The massacre at an Orlando nightclub in June raised many questions about our society’s acceptance of sexual and gender diversity, and the safety of individuals in the LGBTQ community. As a child advocate who works so that all children can thrive, I wondered how welcoming Richmond is for youth who identify as lesbian, gay, bisexual, transgender, or questioning (LGBTQ).
I sought out the expertise of individuals and groups in our community who could provide helpful perspectives about what it’s like to be an LGBTQ young person in Richmond, and what we could do to create an accepting community. The best place to start, of course, is with youth themselves.

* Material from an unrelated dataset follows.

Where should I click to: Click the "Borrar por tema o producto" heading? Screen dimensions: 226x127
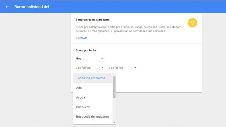93,20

In late June, Advocates for Richmond Youth hosted more than sixty youth-serving organizations at an all-day training and summit to address the issue of youth homelessness. While most LGBTQ youth are not homeless, they are of particular concern to those trying to address the issue because they represent up to 40 percent of homeless youth, largely due to family rejection. Bullying and harassment can lead some of these children to drop out of school, and getting help from a health system that does not ask about their unique needs can compound their difficulties. At the event, youth asked for respect for their confidentiality, for what name they want to be called, and for the pronouns they choose to use. They also urged service providers to examine their own biases and create supportive environments.
LGBTQ youth are particularly at risk for suicide, due to the stigma and discrimination they often face and the mental health issues that can result. According to a recent study by the Centers for Disease Control, suicide rates have been increasing steadily since 1999. Suicide is the second leading cause of death for children and young people ages ten to twenty-four. Lesbian, gay, and bisexual youth are four times more likely to attempt suicide than their peers who are straight, according to The Trevor Project, a national organization that provides a crisis hotline for LGBTQ youth. The risk is much higher, according to Mark Loewen, LPC, owner of LaunchPad Counseling, when the youth’s relationship with family members is characterized as hostile.

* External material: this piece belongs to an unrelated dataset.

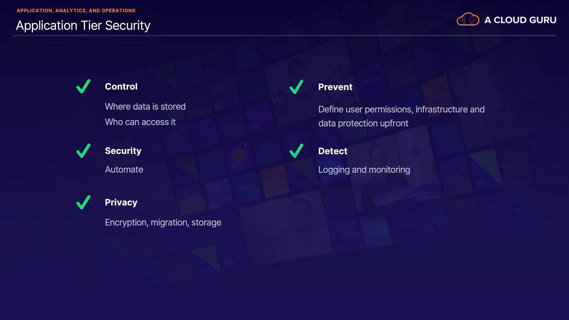Viewport: 569px width, 320px height.
Task: Click "Encryption, migration, storage" text
Action: tap(163, 222)
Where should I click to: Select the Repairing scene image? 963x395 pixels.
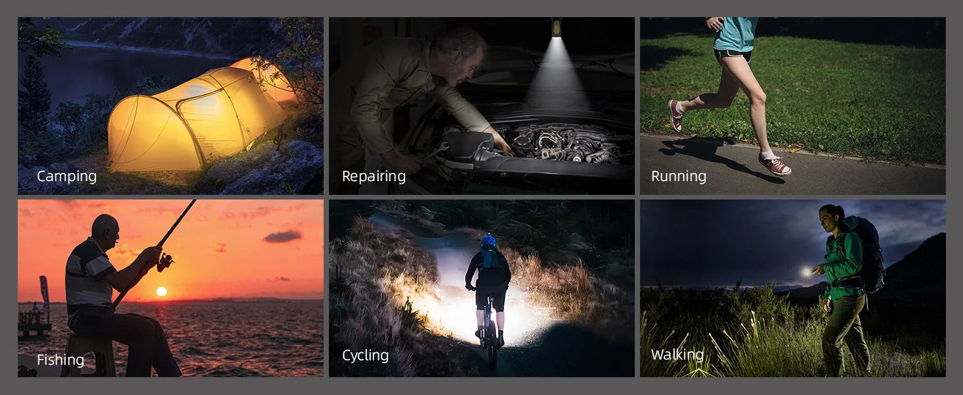pos(482,106)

The good news is that family support can go a long way toward reducing that risk for LGBTQ youth. Loewen says, “There is nothing as powerful as having a parent who defends you. When parents support their children in coming out, they can model a strong, secure sense of self. They are also coming out as the parent of a LGBTQ child, and how they portray themselves and respond to others will set the tone for how their child is going to live out their identity as well.”
LGBTQ youth and their families need not feel isolated in the Richmond area, as there are organizations available to provide support and connection. ROSMY, celebrating its twenty-fifth anniversary this year, offers support groups for middle, high school, and college-age youth in Richmond and Charlottesville, as well as training to the community through its Institute for Equality. Additionally, Parents and Friends of Lesbians and Gays (PFLAG) has a Richmond chapter, which provides support, education, and advocacy for LGBTQ people, their families, and allies.
If there is anything positive that can result from the atrocity in Orlando, perhaps it can be that our community takes the time to learn about the issues facing sexual minority youth and creates a more supportive environment in which all children can thrive.